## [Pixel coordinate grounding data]
──────────────────────────────
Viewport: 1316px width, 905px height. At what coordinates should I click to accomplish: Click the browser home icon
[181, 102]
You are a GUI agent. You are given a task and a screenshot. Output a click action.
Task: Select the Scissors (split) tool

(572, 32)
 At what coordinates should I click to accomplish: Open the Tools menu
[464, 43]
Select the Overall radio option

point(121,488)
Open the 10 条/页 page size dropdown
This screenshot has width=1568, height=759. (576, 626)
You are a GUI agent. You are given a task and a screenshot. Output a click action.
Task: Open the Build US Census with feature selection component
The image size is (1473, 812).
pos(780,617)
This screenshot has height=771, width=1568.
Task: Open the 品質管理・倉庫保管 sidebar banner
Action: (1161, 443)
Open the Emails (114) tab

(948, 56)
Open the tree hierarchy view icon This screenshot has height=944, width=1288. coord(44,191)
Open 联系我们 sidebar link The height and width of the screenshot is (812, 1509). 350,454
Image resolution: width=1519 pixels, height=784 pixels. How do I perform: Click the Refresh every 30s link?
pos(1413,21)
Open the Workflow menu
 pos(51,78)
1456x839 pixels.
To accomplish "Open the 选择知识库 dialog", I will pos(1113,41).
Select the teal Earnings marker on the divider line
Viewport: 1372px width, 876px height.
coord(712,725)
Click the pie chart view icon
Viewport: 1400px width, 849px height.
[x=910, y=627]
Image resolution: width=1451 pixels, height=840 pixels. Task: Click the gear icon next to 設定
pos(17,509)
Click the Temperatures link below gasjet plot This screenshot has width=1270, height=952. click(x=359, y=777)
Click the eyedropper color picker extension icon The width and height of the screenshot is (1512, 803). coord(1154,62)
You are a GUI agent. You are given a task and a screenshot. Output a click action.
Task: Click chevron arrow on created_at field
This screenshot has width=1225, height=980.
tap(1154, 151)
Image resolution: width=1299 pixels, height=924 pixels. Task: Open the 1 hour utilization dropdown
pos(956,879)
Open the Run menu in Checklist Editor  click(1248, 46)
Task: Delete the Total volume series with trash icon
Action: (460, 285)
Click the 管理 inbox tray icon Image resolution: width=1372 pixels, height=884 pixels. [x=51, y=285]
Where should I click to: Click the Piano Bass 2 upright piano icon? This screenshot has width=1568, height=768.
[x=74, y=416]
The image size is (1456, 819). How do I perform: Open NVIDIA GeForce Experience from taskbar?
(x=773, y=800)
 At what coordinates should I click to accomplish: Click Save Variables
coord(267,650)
──────────────────────────────
## [Exercise objective]
Each record is to be repeated exactly.

## [Your response]
Viewport: 1316px width, 905px height. At what coordinates should I click to accomplish: Click the browser home icon
[181, 102]
You are a GUI agent. You are given a task and a screenshot. Output a click action.
Task: Select the Scissors (split) tool

(572, 32)
 At what coordinates should I click to accomplish: Open the Tools menu
[464, 43]
Select the Overall radio option

point(121,488)
Open the 10 条/页 page size dropdown
This screenshot has width=1568, height=759. (576, 626)
You are a GUI agent. You are given a task and a screenshot. Output a click action.
Task: Open the Build US Census with feature selection component
The image size is (1473, 812).
pos(780,617)
This screenshot has height=771, width=1568.
Task: Open the 品質管理・倉庫保管 sidebar banner
Action: (1161, 443)
Open the Emails (114) tab

(948, 56)
Open the tree hierarchy view icon This screenshot has height=944, width=1288. coord(44,191)
Open 联系我们 sidebar link The height and width of the screenshot is (812, 1509). 350,454
Image resolution: width=1519 pixels, height=784 pixels. How do I perform: Click the Refresh every 30s link?
pos(1413,21)
Open the Workflow menu
 pos(51,78)
1456x839 pixels.
To accomplish "Open the 选择知识库 dialog", I will pos(1113,41).
Select the teal Earnings marker on the divider line
Viewport: 1372px width, 876px height.
coord(712,725)
Click the pie chart view icon
Viewport: 1400px width, 849px height.
[x=910, y=627]
Image resolution: width=1451 pixels, height=840 pixels. Task: Click the gear icon next to 設定
pos(17,509)
Click the Temperatures link below gasjet plot This screenshot has width=1270, height=952. click(x=359, y=777)
Click the eyedropper color picker extension icon The width and height of the screenshot is (1512, 803). coord(1154,62)
You are a GUI agent. You are given a task and a screenshot. Output a click action.
Task: Click chevron arrow on created_at field
This screenshot has width=1225, height=980.
tap(1154, 151)
Image resolution: width=1299 pixels, height=924 pixels. Task: Open the 1 hour utilization dropdown
pos(956,879)
Open the Run menu in Checklist Editor  click(1248, 46)
Task: Delete the Total volume series with trash icon
Action: (460, 285)
Click the 管理 inbox tray icon Image resolution: width=1372 pixels, height=884 pixels. [x=51, y=285]
Where should I click to: Click the Piano Bass 2 upright piano icon? This screenshot has width=1568, height=768.
[x=74, y=416]
The image size is (1456, 819). How do I perform: Open NVIDIA GeForce Experience from taskbar?
(x=773, y=800)
 At what coordinates should I click to accomplish: Click Save Variables
coord(267,650)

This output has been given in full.